As much as you’ll want to simply enjoy the entire experience, there are a handful of administrative tasks that will require your attention. One such chore, for those altering their surnames, involves notifying various organizations and institutions that you’ve made that change.
But don’t fret. This process is relatively straightforward. You just need to know what steps to take and whom to tell. Aside from friends and family, here are some of the most important places that will want to hear your news.
Keep an Eye Out for Your Marriage Certificate
Obtaining your marriage certificate is a vital first step in initiating the name-change process. You can expect to receive this document in the mail within a few weeks of getting married.
Remember, a marriage license is the document that essentially gives you the green light to get married; the certificate legally documents your union. You’ll need the certificate when going to places such as your bank or credit union and state agencies to have your new surname recorded in their systems.
Before you do anything, you’ll need to update your Social Security information. Although you can’t do this online, making the change is free. You’ll need to fill out the appropriate forms and provide a couple forms of ID, as well as an official copy of your marriage certificate. You can either drop these off at the nearest Social Security office, or mail them in. You’ll need to send original documents, but the Social Security website says these will be mailed back to you.
Failing to notify the Social Security Administration about your new surname can delay tax refunds and lower your future Social Security benefits, so this isn’t something to put off.

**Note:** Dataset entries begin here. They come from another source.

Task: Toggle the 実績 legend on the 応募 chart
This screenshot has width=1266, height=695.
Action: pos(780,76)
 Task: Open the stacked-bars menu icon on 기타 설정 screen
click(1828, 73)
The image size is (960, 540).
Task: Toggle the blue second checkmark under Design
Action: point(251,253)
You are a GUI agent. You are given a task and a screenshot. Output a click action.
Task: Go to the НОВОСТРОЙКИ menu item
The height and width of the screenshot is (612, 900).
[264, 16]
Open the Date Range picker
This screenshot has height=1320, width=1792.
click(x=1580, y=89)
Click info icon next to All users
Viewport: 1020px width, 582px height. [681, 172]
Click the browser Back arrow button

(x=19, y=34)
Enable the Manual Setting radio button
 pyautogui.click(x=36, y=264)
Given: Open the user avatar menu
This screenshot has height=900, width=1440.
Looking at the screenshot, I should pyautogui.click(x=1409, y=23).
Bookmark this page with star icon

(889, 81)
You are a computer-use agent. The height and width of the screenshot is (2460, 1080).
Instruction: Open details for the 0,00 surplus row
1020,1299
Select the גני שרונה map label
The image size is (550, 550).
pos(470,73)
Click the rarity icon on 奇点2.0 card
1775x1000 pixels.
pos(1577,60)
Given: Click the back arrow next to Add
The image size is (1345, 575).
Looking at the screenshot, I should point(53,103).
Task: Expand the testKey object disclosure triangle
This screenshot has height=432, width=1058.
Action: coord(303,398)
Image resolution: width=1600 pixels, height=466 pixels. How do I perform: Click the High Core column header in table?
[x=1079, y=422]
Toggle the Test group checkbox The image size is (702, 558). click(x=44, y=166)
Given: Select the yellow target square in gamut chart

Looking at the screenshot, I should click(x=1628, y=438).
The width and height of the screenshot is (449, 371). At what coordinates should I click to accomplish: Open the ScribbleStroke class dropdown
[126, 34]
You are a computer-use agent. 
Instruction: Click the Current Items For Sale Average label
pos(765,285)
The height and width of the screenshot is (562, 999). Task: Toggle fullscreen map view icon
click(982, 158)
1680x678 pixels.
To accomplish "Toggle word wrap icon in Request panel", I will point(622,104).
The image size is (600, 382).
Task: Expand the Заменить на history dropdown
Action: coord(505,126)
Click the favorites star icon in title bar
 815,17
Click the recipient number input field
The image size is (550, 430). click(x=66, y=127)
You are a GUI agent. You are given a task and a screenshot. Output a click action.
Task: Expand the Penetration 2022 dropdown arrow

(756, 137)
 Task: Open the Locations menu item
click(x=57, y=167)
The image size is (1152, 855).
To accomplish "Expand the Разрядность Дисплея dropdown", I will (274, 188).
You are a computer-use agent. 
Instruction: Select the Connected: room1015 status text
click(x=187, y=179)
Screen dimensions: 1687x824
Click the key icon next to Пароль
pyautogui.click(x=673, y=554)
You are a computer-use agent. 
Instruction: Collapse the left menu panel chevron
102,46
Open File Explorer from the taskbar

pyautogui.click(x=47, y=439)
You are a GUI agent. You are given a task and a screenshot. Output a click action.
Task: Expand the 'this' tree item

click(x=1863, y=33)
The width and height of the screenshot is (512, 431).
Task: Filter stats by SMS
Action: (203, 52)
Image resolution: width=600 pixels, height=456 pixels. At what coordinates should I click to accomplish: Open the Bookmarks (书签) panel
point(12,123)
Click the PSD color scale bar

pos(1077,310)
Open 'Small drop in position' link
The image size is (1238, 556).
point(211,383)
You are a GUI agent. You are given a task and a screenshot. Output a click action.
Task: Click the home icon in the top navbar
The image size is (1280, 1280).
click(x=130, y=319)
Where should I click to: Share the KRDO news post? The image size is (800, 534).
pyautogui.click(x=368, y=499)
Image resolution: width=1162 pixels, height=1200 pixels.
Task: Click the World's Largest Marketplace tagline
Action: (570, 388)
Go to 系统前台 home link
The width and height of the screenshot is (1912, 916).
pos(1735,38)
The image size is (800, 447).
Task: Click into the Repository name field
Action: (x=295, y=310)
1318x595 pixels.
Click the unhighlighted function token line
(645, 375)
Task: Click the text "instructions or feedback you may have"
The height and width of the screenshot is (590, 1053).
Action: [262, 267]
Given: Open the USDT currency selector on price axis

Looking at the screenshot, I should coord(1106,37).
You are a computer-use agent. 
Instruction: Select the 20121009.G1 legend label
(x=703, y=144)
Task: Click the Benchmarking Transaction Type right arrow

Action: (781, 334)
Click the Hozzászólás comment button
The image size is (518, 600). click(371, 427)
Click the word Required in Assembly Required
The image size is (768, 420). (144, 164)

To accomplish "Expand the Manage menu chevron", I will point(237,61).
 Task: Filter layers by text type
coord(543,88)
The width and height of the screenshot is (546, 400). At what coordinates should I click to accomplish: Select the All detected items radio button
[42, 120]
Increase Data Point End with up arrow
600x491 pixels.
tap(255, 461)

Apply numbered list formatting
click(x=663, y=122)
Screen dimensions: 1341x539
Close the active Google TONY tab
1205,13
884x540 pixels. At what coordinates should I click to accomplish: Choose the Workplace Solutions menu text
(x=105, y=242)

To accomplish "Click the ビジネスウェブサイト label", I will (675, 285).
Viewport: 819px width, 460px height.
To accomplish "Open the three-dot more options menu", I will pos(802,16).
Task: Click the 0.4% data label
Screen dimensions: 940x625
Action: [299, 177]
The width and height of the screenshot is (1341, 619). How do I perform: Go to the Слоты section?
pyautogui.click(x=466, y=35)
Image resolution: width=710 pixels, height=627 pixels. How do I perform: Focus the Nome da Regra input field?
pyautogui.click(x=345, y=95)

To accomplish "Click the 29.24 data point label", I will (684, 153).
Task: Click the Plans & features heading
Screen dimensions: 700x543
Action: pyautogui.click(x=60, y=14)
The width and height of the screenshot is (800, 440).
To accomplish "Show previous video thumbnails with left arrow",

Driver’s License and Passport
Next, you’ll need to get your state driver’s license updated. Depending on where you live, this may cost you anywhere from $10 to $30.
You’ll also need to apply for a new passport by filling out several forms and sending them in by mail, along with your current passport, the original marriage certificate and a color passport photo. When booking honeymoon trips abroad, keep in mind that it can take the U.S. State Department six weeks or more to process your application. During this time you won’t have a passport, and it could limit your travel options.
Banks, Credit Unions and Financial Services Providers
Be sure to notify your bank or credit union as well as other financial services providers about your name change, especially if you’ve recently opened a new account, taken out a loan or plan to take out a loan in the near future. The easiest way to do this is to visit the nearest office with your marriage certificate and new driver’s license in hand. While there, look into ordering new checks and getting an updated debit card. Don’t neglect contacting your credit card and charge account providers about the change as well.
Others worth Informing
You’ll want to notify the U.S. Postal Service, your employer, insurers and your doctors. Again, simply showing these various parties your marriage certificate and updated driver’s license should be sufficient to get them to record the change. It’s worth calling ahead to see if you can get the information updated online instead of in person.
If hunting down the necessary paperwork sounds too stressful, consider investing in a so-called “name change kit,” which generally costs $20 to $30. These kits include all the forms and documents you’ll likely need, along with instruction and labels for envelopes. Although tackling the name-change process on your own is totally possible, these kinds of services can save you the hassle of figuring out which forms you need to fill out.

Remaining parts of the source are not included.